• [PAGE]:

Re: Thoughts on the LDS WG chartering discussion from Peter F. Patel-Schneider on 2021-06-10 (semantic-web@w3.org from June 2021)

From: Peter F. Patel-Schneider <pfpschneider@gmail.com>
Date: Thu, 10 Jun 2021 06:05:32 -0400
To: semantic-web@w3.org
Message-ID: <e89284b0-7988-6fc0-1e8d-b4d6cd392252@gmail.com>

On 6/10/21 3:40 AM, Ivan Herman wrote:

[...]

>
> But. If I "just" start by, say, a Turtle representation of a Graph, I can of 
> course convert that into canonical n-quads and hash the n-quads. But if the 
> same Turtle representation is converted by RDFLib (or any other tool) into, 
> God forbid, RDF/XML, the BNode identifiers will be different, ie, the 
> conversion of the RDF/XML to n-quads will be different and, consequently, 
> the hash will be different. *Unless the RDF canonicalization assigns the 
> canonical identifiers to the BNodes in the process.*

I really don't understand this point.  If I start with a Turtle document, just 
send the Turtle.  Well, except for the problem that deserializing Turtle 
documents doesn't always produce isomorphic graphs.  But the solution to this 
is easy, just use a format that always produces isomorphic graphs.  Send 
that.  No canonicalization necessary as each deserialization will produce an 
isomorphic graph.  And the hash is done on the document itself so standard 
methods for verifiable transmission of documents can be used without 
modification.

• [PROVIDED DATA]:
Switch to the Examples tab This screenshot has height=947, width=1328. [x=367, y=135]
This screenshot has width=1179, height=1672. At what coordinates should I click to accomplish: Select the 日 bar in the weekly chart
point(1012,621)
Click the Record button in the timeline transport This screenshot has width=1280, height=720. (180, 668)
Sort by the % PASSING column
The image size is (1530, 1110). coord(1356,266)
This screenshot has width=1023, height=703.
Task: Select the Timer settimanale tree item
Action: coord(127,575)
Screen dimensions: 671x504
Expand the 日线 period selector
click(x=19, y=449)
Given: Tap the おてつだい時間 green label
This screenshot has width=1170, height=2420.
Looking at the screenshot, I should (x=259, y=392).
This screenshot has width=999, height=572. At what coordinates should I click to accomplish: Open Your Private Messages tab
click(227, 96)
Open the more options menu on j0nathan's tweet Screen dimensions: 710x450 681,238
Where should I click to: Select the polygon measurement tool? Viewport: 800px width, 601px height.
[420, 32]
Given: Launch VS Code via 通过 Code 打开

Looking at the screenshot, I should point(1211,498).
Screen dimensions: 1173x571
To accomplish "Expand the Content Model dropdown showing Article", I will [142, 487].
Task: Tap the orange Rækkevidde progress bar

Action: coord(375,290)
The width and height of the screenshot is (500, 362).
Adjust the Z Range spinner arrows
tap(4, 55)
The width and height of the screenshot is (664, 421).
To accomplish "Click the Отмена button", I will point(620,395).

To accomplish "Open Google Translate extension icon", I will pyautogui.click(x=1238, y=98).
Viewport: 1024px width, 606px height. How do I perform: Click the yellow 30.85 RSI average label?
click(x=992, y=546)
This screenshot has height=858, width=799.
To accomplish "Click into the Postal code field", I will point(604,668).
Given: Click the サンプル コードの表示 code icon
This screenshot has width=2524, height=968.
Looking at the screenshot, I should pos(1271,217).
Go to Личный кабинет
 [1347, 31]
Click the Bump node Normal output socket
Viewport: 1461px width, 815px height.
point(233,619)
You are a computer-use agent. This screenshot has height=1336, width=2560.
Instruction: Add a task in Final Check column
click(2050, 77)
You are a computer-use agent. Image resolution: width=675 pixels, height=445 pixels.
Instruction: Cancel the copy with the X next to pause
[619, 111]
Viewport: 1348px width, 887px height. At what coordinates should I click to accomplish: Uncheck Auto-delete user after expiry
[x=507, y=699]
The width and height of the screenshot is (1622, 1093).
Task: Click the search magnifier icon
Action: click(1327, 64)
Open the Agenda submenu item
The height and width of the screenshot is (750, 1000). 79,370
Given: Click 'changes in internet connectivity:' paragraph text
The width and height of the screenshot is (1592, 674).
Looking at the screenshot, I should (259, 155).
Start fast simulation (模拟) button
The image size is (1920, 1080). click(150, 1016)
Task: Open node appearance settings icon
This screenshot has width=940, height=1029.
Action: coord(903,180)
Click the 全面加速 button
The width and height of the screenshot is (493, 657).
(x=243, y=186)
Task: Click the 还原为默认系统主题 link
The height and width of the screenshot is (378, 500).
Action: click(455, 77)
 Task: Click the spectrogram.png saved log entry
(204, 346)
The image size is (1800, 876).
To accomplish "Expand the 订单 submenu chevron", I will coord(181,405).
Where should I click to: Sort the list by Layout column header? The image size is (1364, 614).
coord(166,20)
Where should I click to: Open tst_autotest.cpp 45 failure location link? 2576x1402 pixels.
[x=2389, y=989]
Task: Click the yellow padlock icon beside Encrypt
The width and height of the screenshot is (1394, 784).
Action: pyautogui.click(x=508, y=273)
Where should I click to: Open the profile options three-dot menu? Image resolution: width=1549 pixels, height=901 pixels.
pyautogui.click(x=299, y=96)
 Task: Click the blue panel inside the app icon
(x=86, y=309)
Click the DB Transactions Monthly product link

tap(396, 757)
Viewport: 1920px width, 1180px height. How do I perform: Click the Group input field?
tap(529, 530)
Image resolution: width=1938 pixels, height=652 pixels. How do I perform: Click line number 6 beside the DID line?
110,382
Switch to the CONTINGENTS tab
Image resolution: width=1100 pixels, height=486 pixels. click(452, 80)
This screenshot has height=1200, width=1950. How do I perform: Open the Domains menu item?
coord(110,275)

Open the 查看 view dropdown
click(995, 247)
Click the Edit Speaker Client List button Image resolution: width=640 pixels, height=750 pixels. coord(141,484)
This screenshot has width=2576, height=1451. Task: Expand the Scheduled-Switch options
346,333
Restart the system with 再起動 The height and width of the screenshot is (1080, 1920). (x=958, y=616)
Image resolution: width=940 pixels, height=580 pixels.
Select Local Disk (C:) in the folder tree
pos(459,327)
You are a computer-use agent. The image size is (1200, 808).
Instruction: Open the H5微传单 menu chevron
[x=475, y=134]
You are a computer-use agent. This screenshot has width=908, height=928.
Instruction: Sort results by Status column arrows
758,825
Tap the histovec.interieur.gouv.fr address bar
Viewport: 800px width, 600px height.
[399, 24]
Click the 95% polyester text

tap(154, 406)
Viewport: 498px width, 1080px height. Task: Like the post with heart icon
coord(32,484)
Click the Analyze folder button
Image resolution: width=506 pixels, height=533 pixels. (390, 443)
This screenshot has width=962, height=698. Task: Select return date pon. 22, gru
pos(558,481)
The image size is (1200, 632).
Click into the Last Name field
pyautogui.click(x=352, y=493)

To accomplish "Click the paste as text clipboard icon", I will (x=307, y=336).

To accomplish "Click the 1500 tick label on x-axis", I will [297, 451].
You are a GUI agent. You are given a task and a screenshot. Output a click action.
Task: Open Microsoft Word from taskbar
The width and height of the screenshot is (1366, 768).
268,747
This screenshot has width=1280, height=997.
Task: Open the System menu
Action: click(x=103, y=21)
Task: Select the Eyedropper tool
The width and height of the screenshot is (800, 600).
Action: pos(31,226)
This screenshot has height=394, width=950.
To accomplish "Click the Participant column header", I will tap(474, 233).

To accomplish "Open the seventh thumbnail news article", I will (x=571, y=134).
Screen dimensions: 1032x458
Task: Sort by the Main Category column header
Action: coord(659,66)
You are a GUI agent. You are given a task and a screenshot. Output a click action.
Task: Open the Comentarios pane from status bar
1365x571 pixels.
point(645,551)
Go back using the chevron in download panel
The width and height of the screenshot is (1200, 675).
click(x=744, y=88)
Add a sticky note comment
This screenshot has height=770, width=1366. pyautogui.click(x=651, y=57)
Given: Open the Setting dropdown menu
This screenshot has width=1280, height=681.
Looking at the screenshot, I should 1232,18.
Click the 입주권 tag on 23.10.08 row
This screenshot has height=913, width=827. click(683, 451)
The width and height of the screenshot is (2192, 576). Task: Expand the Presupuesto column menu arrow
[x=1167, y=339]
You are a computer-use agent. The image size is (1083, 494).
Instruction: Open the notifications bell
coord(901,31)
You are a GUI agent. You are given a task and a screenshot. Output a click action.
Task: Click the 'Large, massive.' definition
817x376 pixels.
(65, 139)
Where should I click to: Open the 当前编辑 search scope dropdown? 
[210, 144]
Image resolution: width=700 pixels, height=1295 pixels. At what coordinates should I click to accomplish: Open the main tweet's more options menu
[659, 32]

• [TASK LIST]:
a – Please say whether each statement agrees with the post on RDF canonicalization above, answering yes or no and quoting the words of the post that decide it: (i) the reply states that deserializing Turtle documents always produces isomorphic graphs; (ii) the reply states that the hash is done on the document itself; (iii) the quoted message from Ivan Herman states that converting the Turtle representation into RDF/XML leaves the BNode identifiers unchanged.
b – Translate this sentence from the post on RDF canonicalization into Spanish: "And the hash is done on the document itself so standard methods for verifiable transmission of documents can be used without modification."

• [SOLUTIONS BY TASK]:
a –
(i) No: "deserializing Turtle documents doesn't always produce isomorphic graphs"
(ii) Yes: "the hash is done on the document itself"
(iii) No: "the BNode identifiers will be different"

b – Y el hash se realiza sobre el propio documento, de modo que los métodos estándar para la transmisión verificable de documentos pueden usarse sin modificaciones.